# Task data
☆ ☆ ☆ ☆ ☆

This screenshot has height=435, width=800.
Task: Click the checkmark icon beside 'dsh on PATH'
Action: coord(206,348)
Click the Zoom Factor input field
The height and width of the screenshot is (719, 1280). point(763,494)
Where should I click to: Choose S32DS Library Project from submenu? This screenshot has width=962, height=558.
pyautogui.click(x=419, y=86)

☆ ☆ ☆ ☆ ☆

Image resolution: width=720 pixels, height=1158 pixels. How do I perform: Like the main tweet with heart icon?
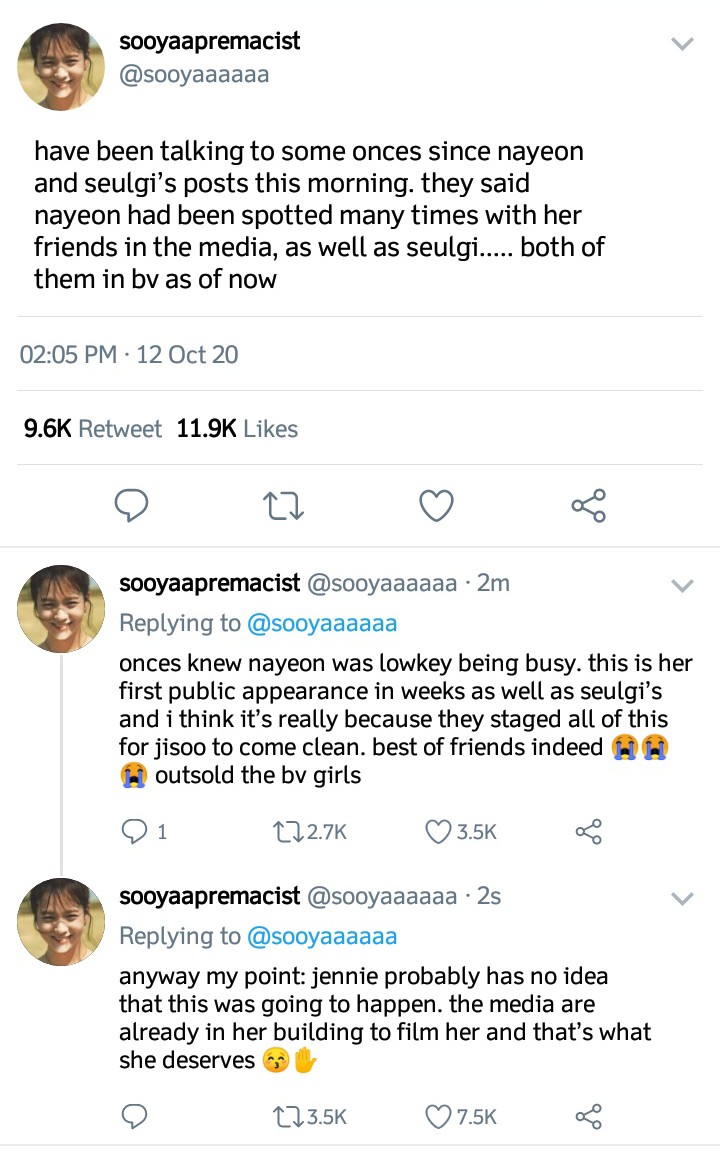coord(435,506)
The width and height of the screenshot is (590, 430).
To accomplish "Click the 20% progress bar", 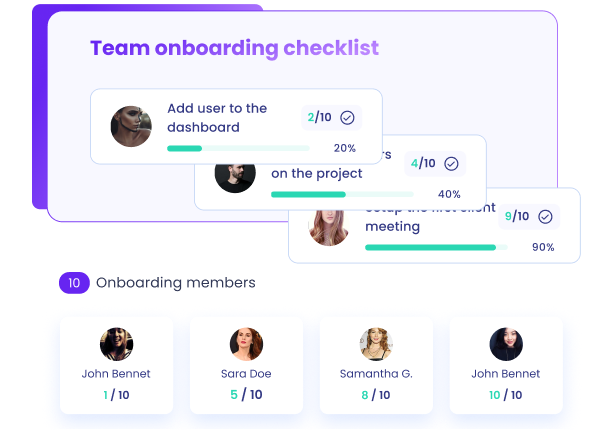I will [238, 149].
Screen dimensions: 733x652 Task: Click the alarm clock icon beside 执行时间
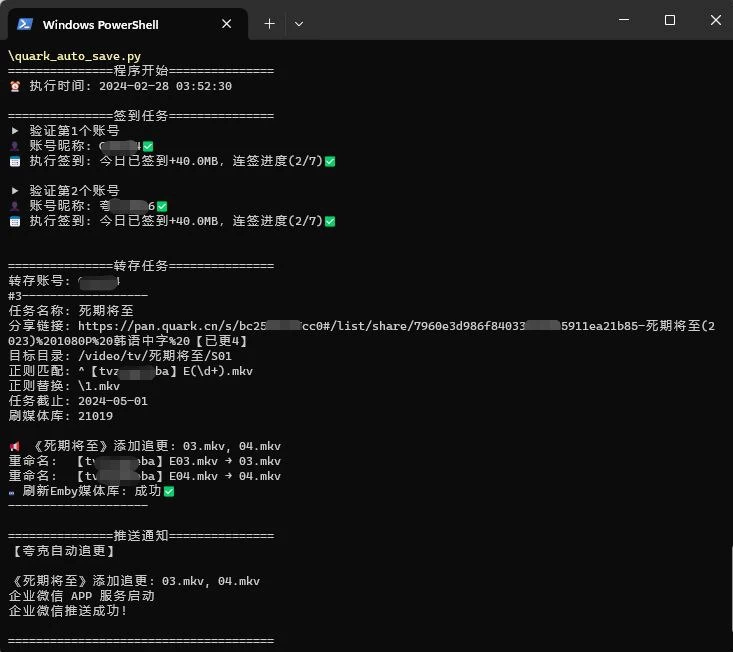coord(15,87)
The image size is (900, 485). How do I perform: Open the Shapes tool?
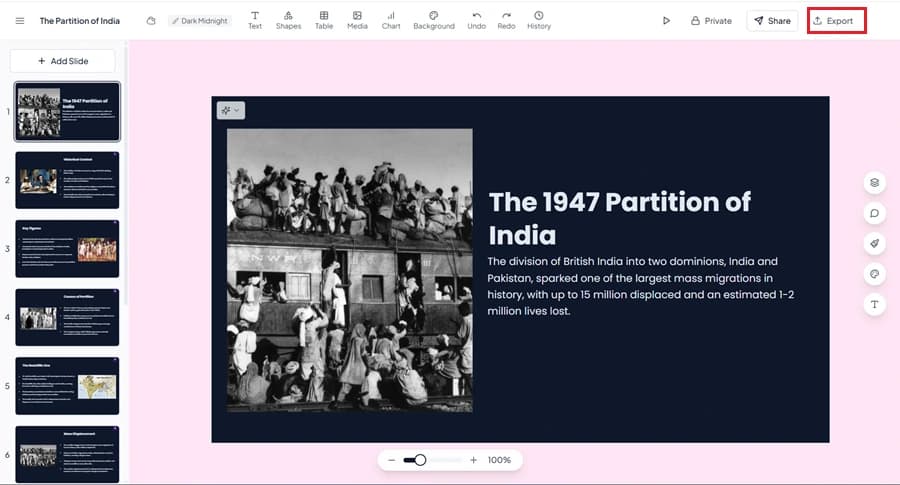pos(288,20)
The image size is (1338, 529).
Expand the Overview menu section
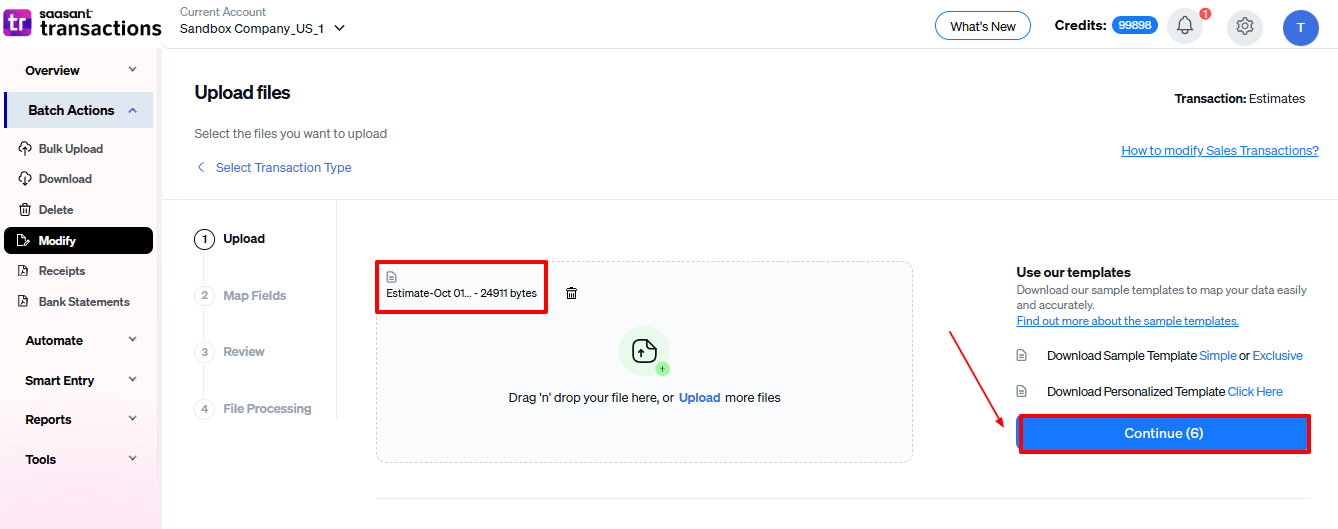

☆ ☆ ☆ ☆ ☆

# Exercise details
The response should hold exactly the lines starting at the line with "The image size is (1338, 529)." and ending at the line with "Expand the Overview menu section", and no other line of the material above.

# Exercise response
The image size is (1338, 529).
Expand the Overview menu section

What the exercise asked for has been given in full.